Lo sorprendente de la noticia no es, desde luego, que los mineros quieran pegarse un toque de lo que prefieran o necesiten, como tampoco el tono vagamente festivo del periodista, sino que esa información haya llegado a la prensa. Desde el punto de vista periodístico era interesante saber por qué aún no les han enviado, como parecería lógico hacerlo, unos buenos galones de cerveza y unos cuantos cartones de cigarros a esos hombres, ¿pero era necesario ventilar aquellas adicciones? Quizás era suficiente cualquier eufemismo de los tantos que conocen los médicos para cuidar la privacidad de los pacientes. En la mina no hay más alcohólicos o drogadictos que en cualquier fábrica o ministerio o sala de redacción: lo que hay es gente de intimidad desprotegida, cuyas fichas médicas y sus cartas privadas se han convertido de pronto en material de consulta, desclasificadas para la sandunga noticiosa sin la menor señal de prudencia.
Recuerdo que durante los días posteriores al terremoto un diario publicó un “especial gráfico” sobre las ruinas, una de cuyas fotos mostraba a un hombre, tal vez un anciano, que parecía sobreviviente de una bomba atómica: todo lleno de sangre y polvo, la ropa destrozada, el cuerpo abatido. Hasta ahí, todo normal en el especial gráfico, pero entre las piernas del hombre se asomaban sus testículos sin más objeto que subrayar el patetismo de una escena que jamás, ni en el mismísimo apocalipsis, podríamos ver protagonizada por un banquero o por un político o por cualquier hombre protegido por algún tipo de privilegio.

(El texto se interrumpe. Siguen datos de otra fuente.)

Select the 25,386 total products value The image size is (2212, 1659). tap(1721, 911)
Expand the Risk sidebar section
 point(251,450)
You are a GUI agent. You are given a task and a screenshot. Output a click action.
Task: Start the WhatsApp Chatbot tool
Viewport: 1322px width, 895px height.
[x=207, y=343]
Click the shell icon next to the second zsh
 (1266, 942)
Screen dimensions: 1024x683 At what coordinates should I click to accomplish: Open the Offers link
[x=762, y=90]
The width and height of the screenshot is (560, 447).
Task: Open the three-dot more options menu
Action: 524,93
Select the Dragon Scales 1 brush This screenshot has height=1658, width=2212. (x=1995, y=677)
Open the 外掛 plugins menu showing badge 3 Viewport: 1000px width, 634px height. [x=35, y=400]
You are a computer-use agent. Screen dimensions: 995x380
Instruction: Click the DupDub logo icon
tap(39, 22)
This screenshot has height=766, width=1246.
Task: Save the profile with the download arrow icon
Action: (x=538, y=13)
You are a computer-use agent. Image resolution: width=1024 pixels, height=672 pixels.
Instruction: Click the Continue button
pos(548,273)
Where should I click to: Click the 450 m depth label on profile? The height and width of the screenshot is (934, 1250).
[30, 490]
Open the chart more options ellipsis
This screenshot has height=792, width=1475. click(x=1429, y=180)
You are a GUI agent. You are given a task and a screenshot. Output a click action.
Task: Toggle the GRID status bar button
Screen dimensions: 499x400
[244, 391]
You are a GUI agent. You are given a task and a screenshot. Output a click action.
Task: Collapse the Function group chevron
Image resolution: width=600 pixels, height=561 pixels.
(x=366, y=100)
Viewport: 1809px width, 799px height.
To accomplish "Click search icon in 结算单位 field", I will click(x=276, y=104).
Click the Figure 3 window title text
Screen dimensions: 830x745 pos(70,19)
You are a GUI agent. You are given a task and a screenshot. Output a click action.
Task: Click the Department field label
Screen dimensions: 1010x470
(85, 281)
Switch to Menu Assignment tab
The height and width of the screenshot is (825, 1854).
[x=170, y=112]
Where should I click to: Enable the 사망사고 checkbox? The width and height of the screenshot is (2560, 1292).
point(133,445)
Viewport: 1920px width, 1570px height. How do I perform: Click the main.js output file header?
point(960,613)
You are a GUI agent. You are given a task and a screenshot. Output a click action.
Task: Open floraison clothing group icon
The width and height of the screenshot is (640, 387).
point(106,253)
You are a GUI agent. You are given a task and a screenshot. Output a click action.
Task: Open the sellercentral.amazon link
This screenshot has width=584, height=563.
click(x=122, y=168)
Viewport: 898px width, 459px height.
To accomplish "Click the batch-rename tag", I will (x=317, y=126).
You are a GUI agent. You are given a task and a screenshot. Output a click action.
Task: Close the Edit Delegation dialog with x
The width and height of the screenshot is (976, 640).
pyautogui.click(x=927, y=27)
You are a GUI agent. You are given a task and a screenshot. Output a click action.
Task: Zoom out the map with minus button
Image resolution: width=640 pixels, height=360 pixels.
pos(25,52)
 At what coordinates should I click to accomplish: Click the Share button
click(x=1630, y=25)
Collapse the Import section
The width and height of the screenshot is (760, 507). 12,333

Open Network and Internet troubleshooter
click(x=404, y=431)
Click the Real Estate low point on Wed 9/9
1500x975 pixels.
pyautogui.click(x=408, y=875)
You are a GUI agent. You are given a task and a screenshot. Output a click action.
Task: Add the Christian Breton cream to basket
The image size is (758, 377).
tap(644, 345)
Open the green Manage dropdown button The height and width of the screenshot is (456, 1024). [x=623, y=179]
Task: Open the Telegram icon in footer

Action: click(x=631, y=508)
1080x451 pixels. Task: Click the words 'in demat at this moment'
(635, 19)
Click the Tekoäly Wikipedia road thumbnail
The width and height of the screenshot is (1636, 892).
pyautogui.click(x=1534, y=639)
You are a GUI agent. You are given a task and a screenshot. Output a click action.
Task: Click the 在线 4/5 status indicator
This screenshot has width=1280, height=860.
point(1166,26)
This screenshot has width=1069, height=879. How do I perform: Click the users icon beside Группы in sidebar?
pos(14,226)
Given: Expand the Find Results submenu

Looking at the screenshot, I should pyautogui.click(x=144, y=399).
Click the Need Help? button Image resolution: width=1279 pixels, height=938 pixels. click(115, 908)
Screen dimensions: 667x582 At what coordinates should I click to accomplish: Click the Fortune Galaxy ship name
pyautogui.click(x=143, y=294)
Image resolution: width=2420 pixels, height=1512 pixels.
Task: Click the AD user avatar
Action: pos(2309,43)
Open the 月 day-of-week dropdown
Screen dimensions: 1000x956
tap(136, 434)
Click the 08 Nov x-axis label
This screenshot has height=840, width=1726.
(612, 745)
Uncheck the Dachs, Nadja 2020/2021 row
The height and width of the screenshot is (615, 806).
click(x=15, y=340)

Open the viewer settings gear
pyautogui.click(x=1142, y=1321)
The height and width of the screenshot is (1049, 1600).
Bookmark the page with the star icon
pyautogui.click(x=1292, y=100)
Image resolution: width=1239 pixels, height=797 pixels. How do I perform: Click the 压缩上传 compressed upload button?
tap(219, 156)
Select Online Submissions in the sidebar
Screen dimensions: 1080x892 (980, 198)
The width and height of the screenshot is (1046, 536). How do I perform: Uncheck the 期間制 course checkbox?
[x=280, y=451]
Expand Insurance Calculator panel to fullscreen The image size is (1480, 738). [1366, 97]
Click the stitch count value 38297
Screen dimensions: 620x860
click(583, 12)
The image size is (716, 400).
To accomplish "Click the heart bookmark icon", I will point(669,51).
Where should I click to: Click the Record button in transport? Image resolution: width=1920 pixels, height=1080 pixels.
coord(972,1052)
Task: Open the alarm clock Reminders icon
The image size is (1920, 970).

No se trata simplemente de estigmas sociales, sino de una desigual escala de la privacidad. Para unos, mucha privacidad, tanta que a veces se confunde con la impunidad, la corrupción y el abuso de poder. Para otros, visibilidad absoluta, cámaras que entran como Pedro por su casa, dedos que apuntan y casi se meten en la llaga. Los sidosos, las ancianas abandonadas, los locos en los manicomios, los drogos bajo los puentes, todos los que conservan apenas algunas hilachas de dignidad, pero también los pobres y hasta los hombres buenos para la pilsen: todos ellos han perdido también la posibilidad de resguardar su vida íntima. Los demás, aunque anden a punta de etiqueta negra y euforia en polvo, no verán nunca un dedo acusador, sino sólo indulgencias y vistas gordas.